Jesús ha muerto por nosotros, dando su vida en la cruz, para que nosotros tengamos vida,
para que caminemos en una vida nueva, salvada, sanada, que es capaz de amar con el
mismo amor con el que Dios nos ama, como Cristo nos ha amado. De esta manera, no
solo renovamos nuestro amor familiar, sino que lo abrimos y universalizamos, al
descubrir a la luz del amor del Dios Padre de todos que cada ser humano es nuestro
prójimo, nuestro familiar, nuestro hermano. Pero puede asustarnos el pensar que amar
como Cristo nos ama implica necesariamente tomar sobre sí la cruz. ¿Qué significa esto?

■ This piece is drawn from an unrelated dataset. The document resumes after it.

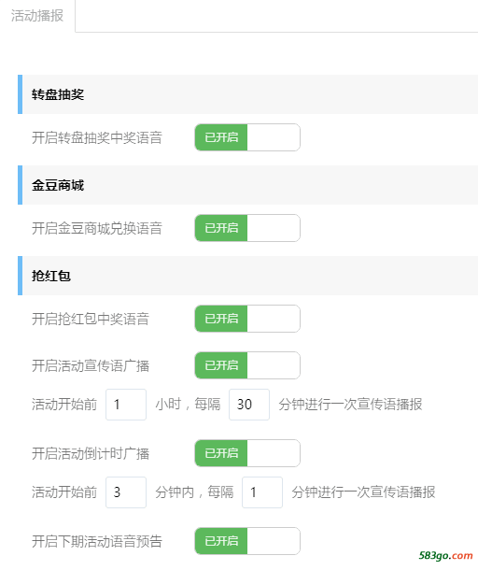Image resolution: width=478 pixels, height=570 pixels.
Task: Switch to the 活动播报 tab
Action: (x=37, y=16)
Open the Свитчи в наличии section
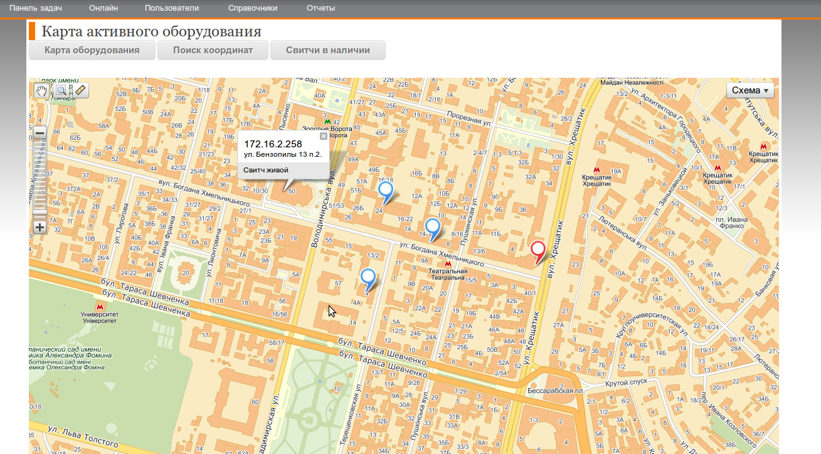The image size is (821, 454). [327, 50]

“Tomar la cruz” no significa buscar o desear el sufrimiento, lo que sería un absurdo, sino
estar dispuestos a pagar el precio del verdadero amor, que sí que implica muchas veces
renuncias y sufrimientos. “Tomar la cruz” significa aceptar y acoger a Cristo, seguirlo,
escuchar y poner en práctica su palabra, tratar de vivir “como vivió Él” (cf. 1Jn 2, 6).
Tomar la cruz significa, por tanto, no hacer de nuestras limitaciones, debilidades,
enfermedades y ofensas recibidas excusas para no amar, para encerrarnos en nosotros
mismos. Tomar la cruz es lo mismo que “perder la vida” por Cristo (por amor), para
encontrar la vida. La vida que se pierde son las pequeñas o grandes renuncias que
debemos asumir para poner el práctica el mandato del amor. Y la que se encuentra o se
gana es la vida superior, la vida plena, que designamos como vida eterna, pero que ya
empieza en esta vida, cuando hacemos del amor que Cristo nos enseña la norma y el
criterio de nuestra vida.
Cuando tratamos de vivir así, pese a nuestras imperfecciones, experimentamos a veces el
rechazo del entorno. Pero también experimentamos por parte de otros aprobación y
acogida. Y es aquí donde Jesús nos enseña que el grupo de los discípulos de Jesús no es
una especie de secta cerrada sobre sí misma. No puede serlo si tratamos de vivir el
mandamiento del amor. El amor es una actitud abierta, se difunde y se comunica. Por eso,
los que acogen a los discípulos de Jesús, incluso si no comparten con ellos totalmente su
fe, se “contagian” de ese espíritu de apertura y participan también a su modo en la gracia
de la salvación. Y esto nos habla, en el fondo, de lo importante que es nuestra misión
como cristianos: dando testimonio de nuestra fe por medio sobre todo de las obras del
amor estamos difundiendo y comunicando a muchos la vida nueva de la resurrección.